*GOAL OF THE EXERCISE*
Update the lines below, starting at the line with "This screenshot has height=438, width=1122." and going through the last line, so that "screenshot" reads "image" and nothing else changes. Leave the pictures out of your answer.

*DATA SECTION*
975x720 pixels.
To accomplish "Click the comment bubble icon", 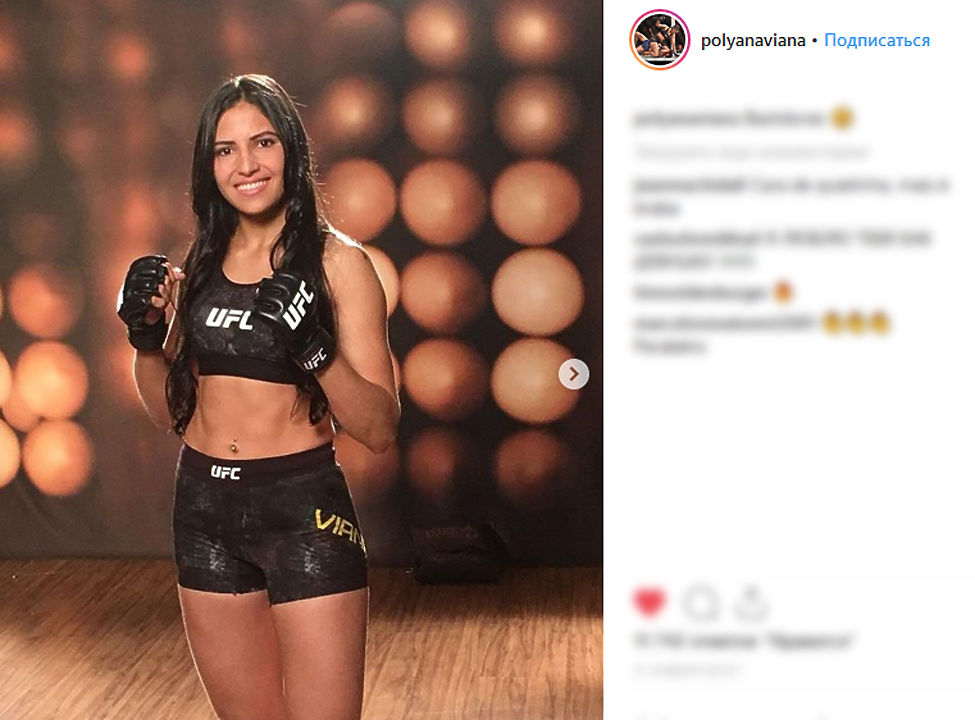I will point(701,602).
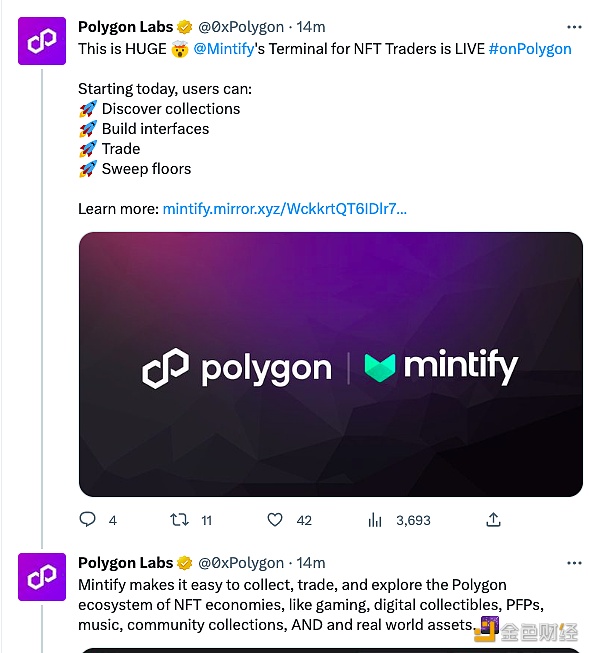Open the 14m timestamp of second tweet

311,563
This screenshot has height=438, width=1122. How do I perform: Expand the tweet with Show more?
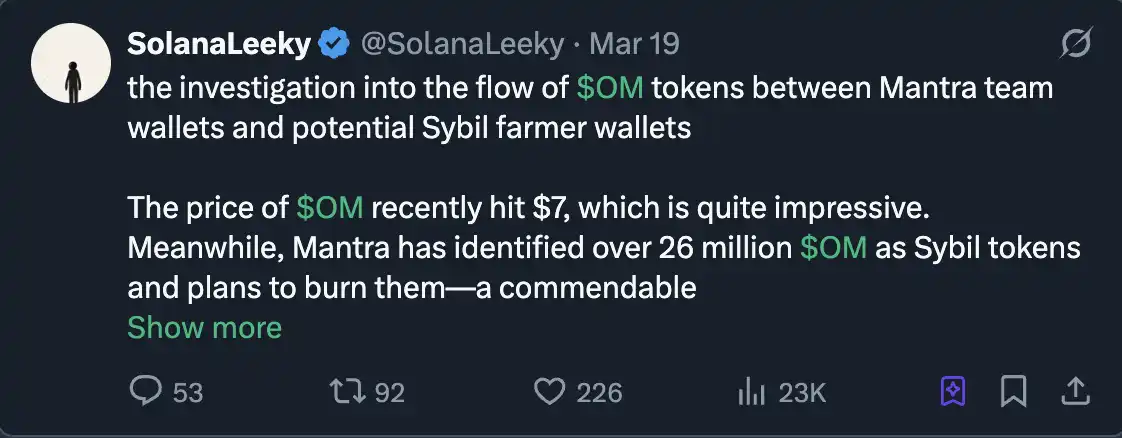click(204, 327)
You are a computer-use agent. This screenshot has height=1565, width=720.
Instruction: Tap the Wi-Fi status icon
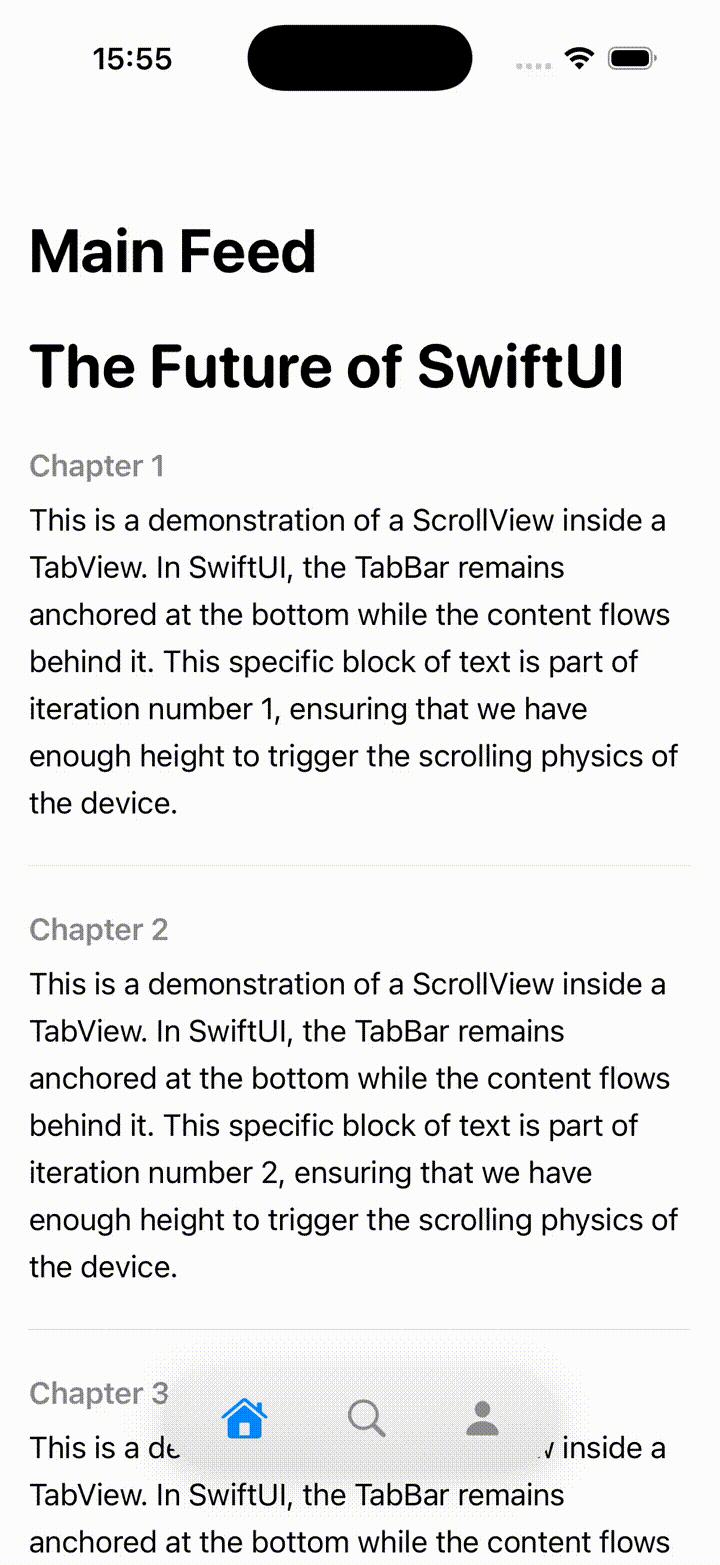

*THE RESPONSE*
This image has height=438, width=1122. How do I perform: Expand the tweet with Show more?
click(204, 327)
You are a computer-use agent. This image has height=1565, width=720.
Instruction: Tap the Wi-Fi status icon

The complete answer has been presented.